◆ Your task ◆
Whenever the word "agent" appears in a line of the data below, copy that line.

[Collected data]

——————

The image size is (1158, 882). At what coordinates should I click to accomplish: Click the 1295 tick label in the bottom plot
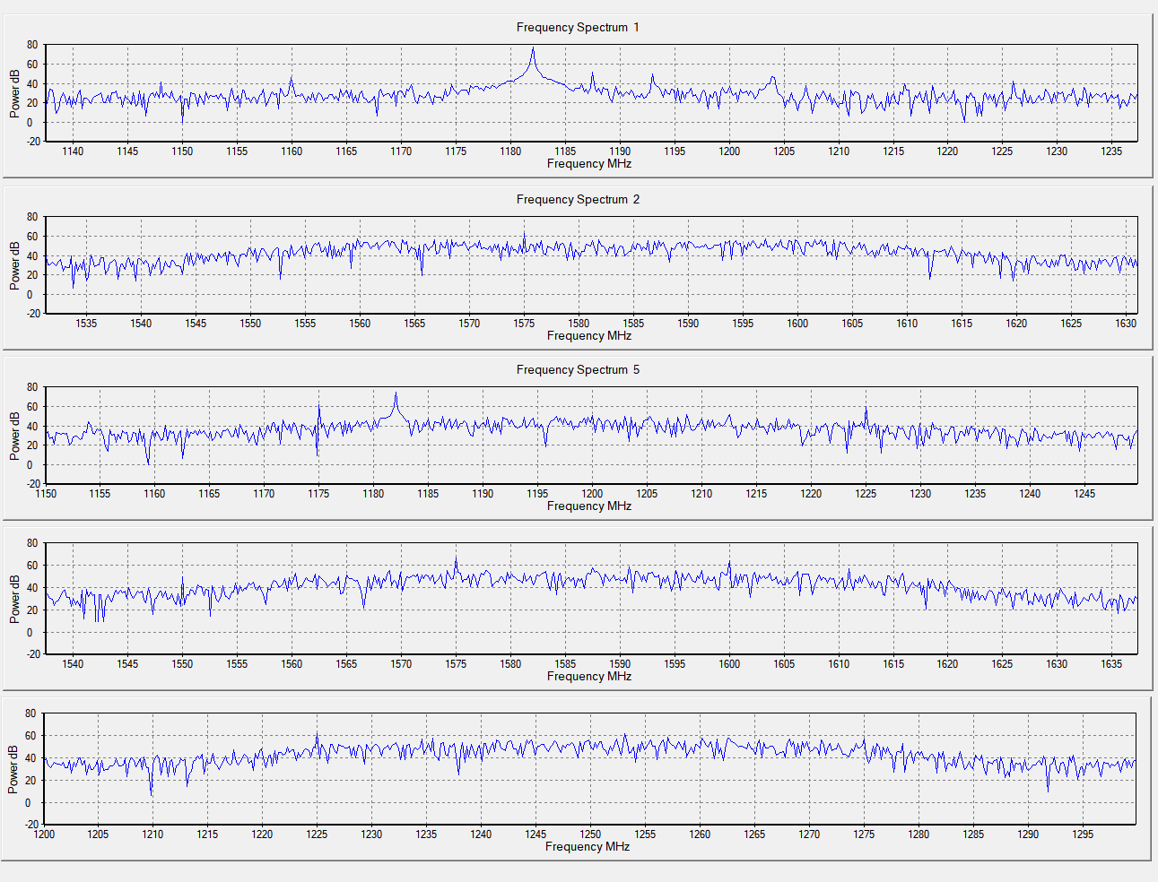(x=1083, y=834)
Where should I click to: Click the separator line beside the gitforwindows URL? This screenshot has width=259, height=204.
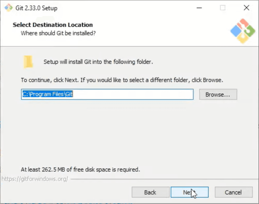[163, 179]
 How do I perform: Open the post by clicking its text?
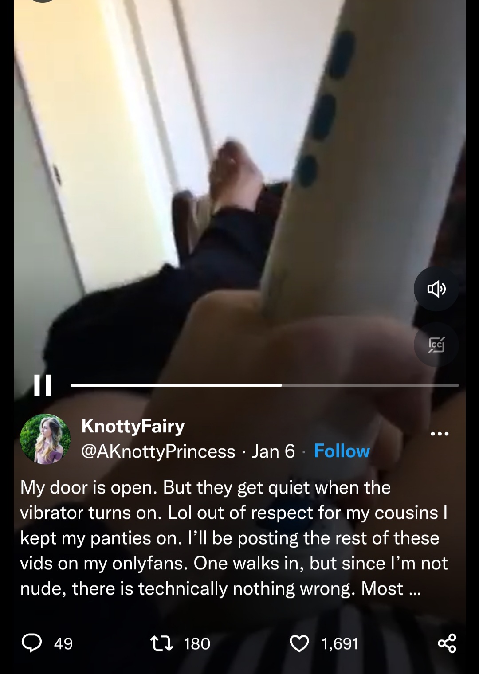tap(234, 538)
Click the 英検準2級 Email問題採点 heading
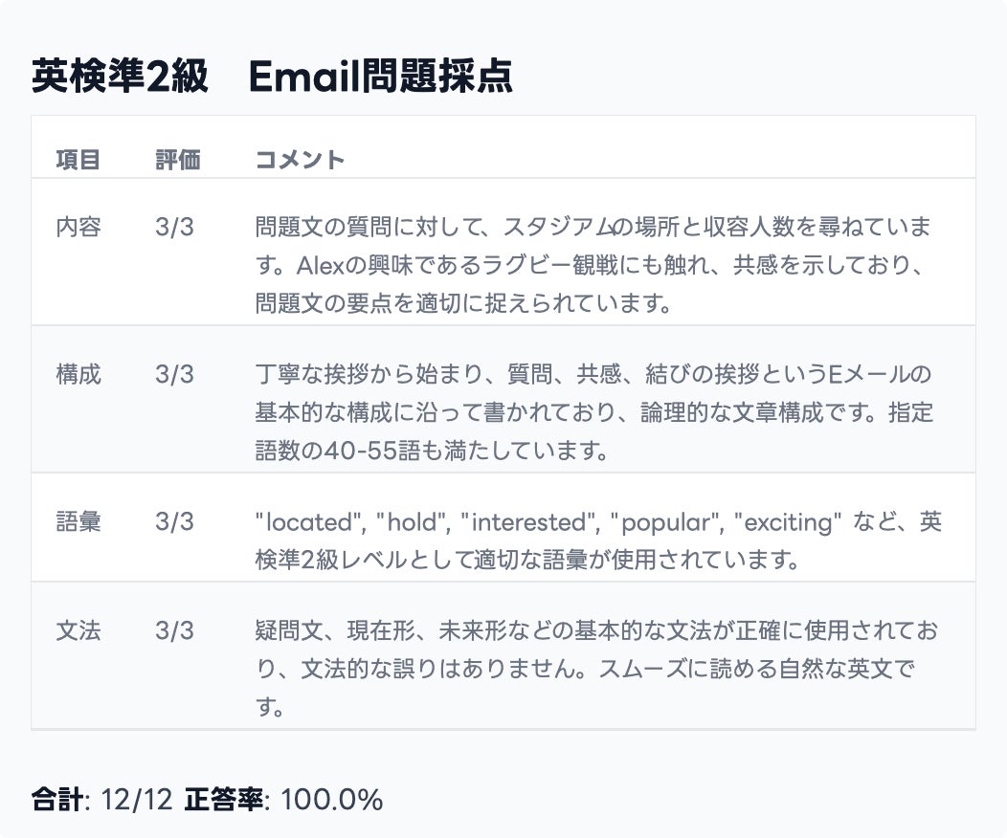Screen dimensions: 1007x838 point(272,77)
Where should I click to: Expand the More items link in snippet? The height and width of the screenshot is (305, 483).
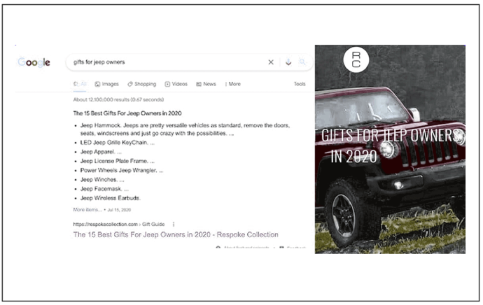(x=88, y=209)
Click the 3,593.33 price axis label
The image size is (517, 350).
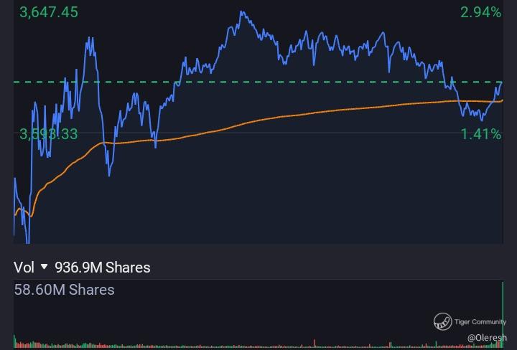pyautogui.click(x=49, y=133)
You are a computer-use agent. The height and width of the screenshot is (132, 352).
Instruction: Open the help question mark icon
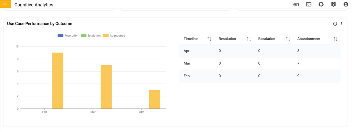point(334,5)

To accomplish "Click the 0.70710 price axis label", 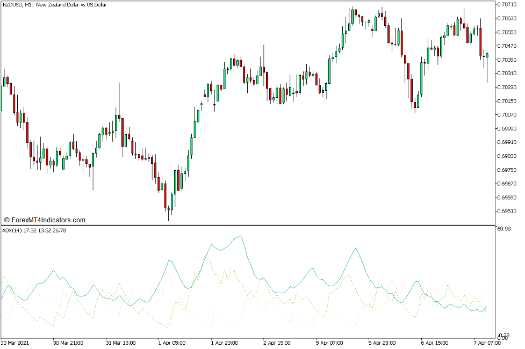I will point(507,4).
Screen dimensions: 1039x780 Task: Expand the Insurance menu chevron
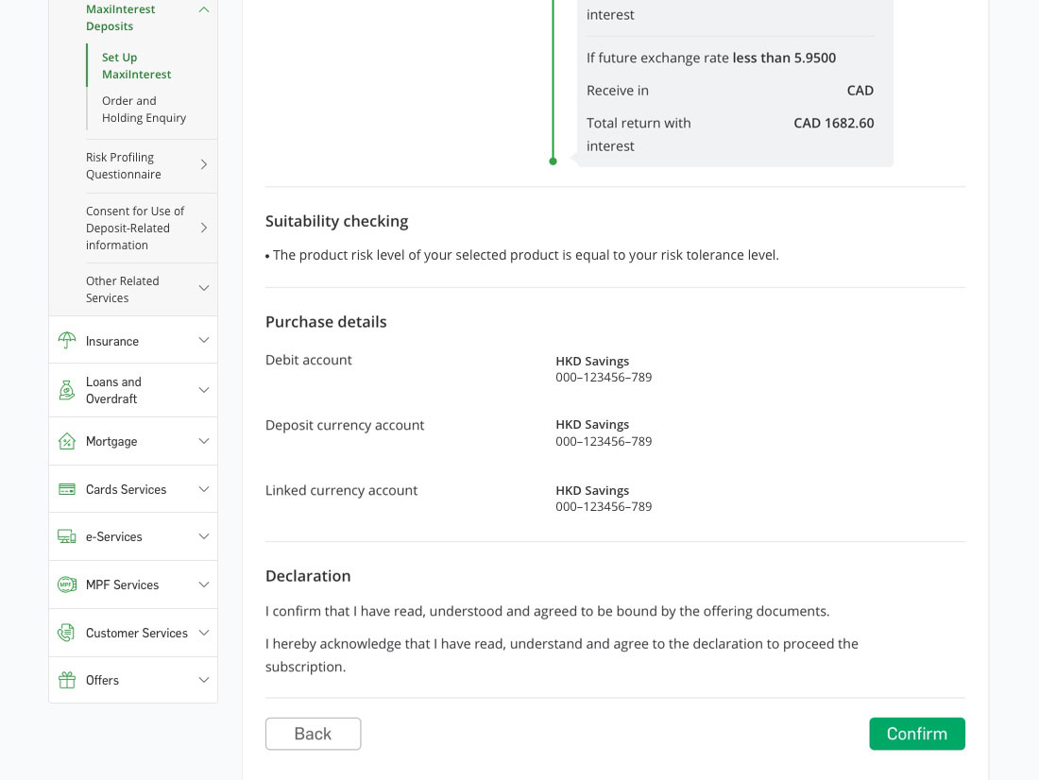(203, 341)
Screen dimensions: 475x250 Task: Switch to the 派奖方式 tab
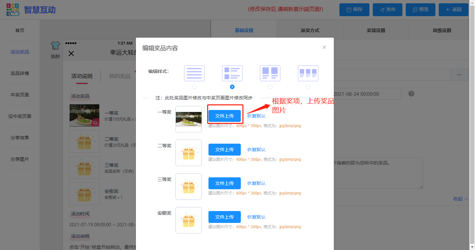pos(310,30)
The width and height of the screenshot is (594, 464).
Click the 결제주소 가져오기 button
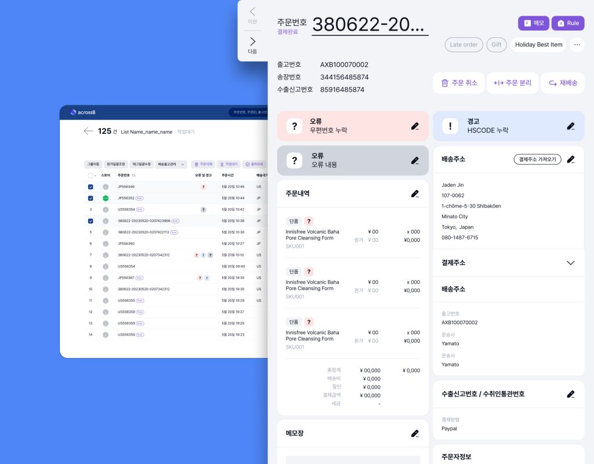coord(537,160)
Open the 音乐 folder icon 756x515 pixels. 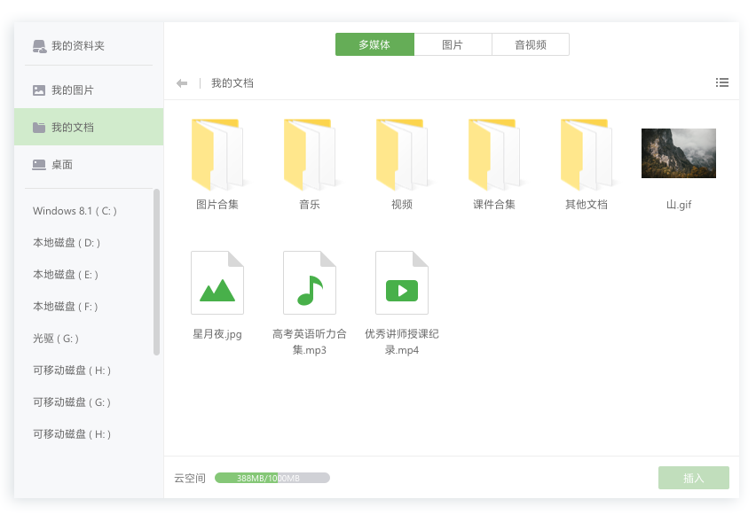(x=309, y=155)
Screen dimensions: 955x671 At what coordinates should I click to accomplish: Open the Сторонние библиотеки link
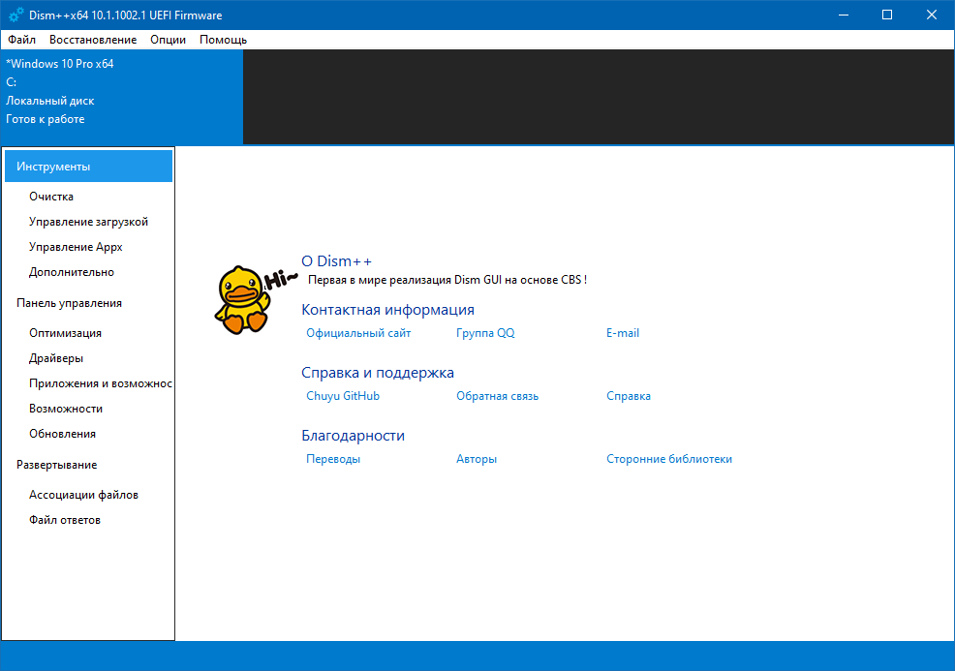(669, 459)
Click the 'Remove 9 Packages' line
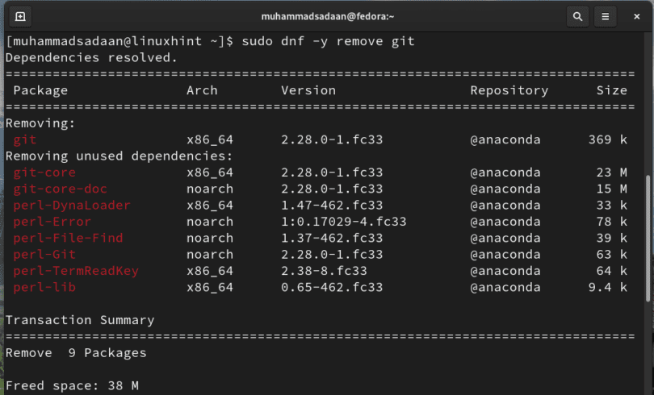654x395 pixels. pos(76,353)
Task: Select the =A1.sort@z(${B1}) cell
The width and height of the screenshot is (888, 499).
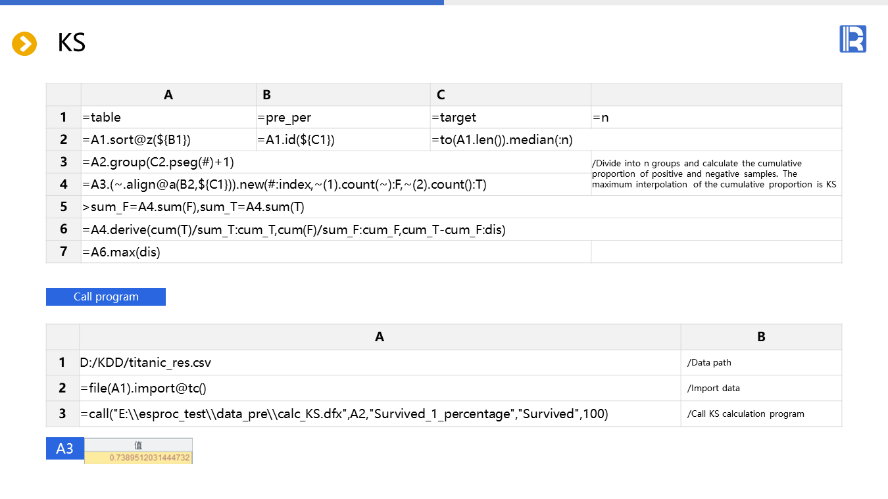Action: click(x=168, y=140)
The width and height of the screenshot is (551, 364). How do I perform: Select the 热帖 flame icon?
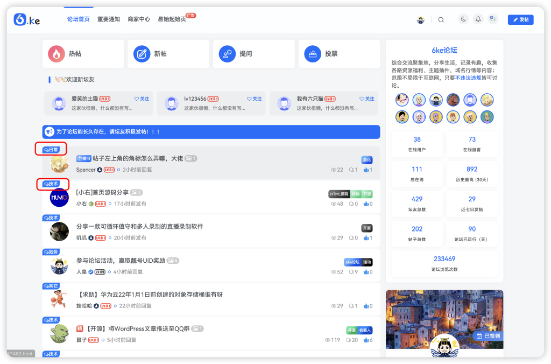pyautogui.click(x=59, y=54)
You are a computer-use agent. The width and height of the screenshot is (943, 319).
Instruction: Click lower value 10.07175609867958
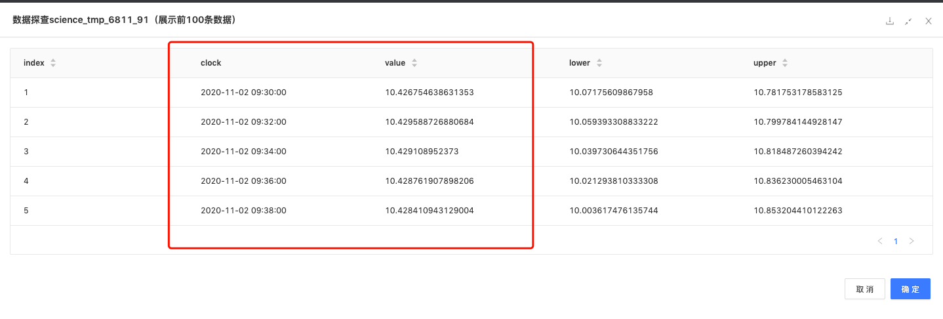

——————

◆ Finished task ◆
You are a computer-use agent. The height and width of the screenshot is (132, 352).
You are a computer-use agent. The width and height of the screenshot is (943, 319).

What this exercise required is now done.